This word appears at the end of some of the Psalms, and supposedly, no one is really sure what it means. I love it and have adopted it to mean:
Rest. Praise God and rest.
I was looking at my Instagram account the other week and noticed it’s a little bit of foodie pictures, a lot of my children, and a WHOLE lot of hustle. But lately, the conversation has changed. What if we celebrated rest, our selah, as much as we glorify the hustle?
So I have been trying to make space for intentional rest. This weekend, I had the chance to spend time at Dam House South, a sprawling haven on Lake Fort Gibson owned by dear lifelong friends. A friend and I went to press pause, get some work done, and hear ourselves think without the usual background noises. We finished chapters, read whole books, and enjoyed conversation with some of the most generous, relaxing souls in the world.
We got our selah.
All the praise hands for a marriage in which this works. For a mutual understanding that we return better spouses, parents, and worker bees when we have time for ourselves and our people. We understand that it’s not always practical to press pause on life, but that it’s important to do it as regularly as possible.

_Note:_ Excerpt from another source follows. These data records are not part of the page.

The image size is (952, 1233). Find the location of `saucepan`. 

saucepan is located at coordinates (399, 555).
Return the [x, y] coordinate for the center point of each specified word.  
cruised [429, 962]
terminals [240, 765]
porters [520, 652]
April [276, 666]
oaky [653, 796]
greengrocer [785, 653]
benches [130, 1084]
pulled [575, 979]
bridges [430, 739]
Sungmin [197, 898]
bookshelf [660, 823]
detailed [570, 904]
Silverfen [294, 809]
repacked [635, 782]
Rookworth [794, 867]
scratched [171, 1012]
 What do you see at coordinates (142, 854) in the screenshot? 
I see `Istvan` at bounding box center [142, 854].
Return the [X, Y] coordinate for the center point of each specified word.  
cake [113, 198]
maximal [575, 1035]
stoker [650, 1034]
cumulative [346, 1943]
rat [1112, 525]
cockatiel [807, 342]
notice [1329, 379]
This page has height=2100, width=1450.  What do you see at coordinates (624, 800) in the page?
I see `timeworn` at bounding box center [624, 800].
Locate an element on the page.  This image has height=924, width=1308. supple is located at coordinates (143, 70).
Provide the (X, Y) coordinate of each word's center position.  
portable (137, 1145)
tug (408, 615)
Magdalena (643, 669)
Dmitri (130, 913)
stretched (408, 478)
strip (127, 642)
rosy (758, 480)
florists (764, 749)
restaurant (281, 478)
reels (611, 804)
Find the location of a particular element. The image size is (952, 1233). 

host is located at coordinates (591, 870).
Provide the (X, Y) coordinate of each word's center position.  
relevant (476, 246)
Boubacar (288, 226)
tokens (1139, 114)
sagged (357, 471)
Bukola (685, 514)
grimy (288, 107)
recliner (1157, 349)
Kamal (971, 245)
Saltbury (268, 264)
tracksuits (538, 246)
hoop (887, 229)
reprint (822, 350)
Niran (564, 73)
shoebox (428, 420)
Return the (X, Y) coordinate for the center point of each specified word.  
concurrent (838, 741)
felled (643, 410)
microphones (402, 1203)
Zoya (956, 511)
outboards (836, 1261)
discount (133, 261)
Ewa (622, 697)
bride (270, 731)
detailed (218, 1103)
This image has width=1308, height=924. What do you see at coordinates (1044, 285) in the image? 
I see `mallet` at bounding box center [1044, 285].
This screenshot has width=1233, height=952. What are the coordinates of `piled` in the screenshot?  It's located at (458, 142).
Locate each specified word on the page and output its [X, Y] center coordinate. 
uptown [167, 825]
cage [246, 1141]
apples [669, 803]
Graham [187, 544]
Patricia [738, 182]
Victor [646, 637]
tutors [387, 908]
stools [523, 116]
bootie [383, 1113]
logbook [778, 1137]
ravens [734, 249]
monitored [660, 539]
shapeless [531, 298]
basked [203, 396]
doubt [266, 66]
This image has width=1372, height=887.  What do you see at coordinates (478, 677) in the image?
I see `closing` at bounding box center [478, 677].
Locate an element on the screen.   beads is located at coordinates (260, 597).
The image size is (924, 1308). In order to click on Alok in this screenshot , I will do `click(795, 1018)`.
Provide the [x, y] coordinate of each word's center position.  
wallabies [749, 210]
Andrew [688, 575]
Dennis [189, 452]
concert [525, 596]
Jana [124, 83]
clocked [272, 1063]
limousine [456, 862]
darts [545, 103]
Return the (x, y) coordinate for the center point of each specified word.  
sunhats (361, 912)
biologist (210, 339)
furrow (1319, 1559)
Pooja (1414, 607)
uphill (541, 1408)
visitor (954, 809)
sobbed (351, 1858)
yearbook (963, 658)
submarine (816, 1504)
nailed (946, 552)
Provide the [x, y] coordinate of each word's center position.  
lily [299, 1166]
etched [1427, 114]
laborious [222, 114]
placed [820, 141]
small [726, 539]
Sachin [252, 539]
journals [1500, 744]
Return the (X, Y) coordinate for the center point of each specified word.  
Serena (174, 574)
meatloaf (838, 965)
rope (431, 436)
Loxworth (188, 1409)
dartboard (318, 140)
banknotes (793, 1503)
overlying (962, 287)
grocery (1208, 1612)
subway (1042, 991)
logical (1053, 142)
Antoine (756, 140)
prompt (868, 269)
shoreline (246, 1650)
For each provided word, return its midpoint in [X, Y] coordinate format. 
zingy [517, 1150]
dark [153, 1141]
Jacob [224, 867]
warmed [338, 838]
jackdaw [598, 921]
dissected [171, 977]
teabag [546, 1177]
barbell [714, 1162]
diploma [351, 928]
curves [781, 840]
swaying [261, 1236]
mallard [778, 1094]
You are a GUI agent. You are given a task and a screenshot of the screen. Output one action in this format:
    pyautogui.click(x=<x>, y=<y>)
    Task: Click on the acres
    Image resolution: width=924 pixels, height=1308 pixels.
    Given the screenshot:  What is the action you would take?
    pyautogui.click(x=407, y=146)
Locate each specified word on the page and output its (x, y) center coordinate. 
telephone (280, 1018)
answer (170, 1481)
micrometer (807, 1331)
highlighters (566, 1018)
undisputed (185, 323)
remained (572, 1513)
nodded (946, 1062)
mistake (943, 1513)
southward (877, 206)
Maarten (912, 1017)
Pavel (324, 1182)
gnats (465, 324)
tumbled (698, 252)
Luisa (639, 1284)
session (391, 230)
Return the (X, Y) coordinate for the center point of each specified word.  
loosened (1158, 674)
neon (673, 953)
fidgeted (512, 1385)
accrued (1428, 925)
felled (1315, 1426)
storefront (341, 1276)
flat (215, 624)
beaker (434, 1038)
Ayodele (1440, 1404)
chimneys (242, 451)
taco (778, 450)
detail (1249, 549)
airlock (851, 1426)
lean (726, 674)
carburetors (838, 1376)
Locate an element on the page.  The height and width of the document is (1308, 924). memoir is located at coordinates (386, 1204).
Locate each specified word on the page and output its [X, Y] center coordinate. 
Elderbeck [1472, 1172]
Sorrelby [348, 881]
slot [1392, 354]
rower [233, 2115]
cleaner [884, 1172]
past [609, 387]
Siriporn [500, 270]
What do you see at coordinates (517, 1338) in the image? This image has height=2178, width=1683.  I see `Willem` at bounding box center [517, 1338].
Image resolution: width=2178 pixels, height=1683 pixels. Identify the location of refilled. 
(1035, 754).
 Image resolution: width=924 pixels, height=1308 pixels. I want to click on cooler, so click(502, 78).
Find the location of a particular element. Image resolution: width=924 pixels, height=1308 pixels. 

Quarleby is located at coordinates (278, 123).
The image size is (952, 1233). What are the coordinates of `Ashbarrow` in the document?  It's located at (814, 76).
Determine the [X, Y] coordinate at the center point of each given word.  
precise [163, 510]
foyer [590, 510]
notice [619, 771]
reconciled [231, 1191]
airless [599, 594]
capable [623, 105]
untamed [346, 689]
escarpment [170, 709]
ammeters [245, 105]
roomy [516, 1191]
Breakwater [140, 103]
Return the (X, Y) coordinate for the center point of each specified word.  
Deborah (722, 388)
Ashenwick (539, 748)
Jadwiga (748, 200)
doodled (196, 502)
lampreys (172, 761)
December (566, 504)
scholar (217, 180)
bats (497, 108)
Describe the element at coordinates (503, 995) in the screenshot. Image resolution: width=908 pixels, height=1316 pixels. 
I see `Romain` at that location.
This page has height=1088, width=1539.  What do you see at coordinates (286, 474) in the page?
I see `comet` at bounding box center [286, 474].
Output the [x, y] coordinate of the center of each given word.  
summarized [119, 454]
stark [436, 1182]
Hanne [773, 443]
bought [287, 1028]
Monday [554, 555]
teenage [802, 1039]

No, it’s not always practical to press pause on life for a weekend. But it’s my goal to make space for even fifteen minutes of selah among the hustle:
A glass of wine and a magazine // an episode of Suits with my husband // a scented candle while I work // an inspiring podcast with a pile of vegetables to chop at my leisure // a quiet corner of the house for one curled-up chapter // a minute to close my eyes and listen to a song in the driveway with a sleeping baby in the backseat.
I’m a firm believer that soaking in the selah makes our hustle stronger and our hurry less draining.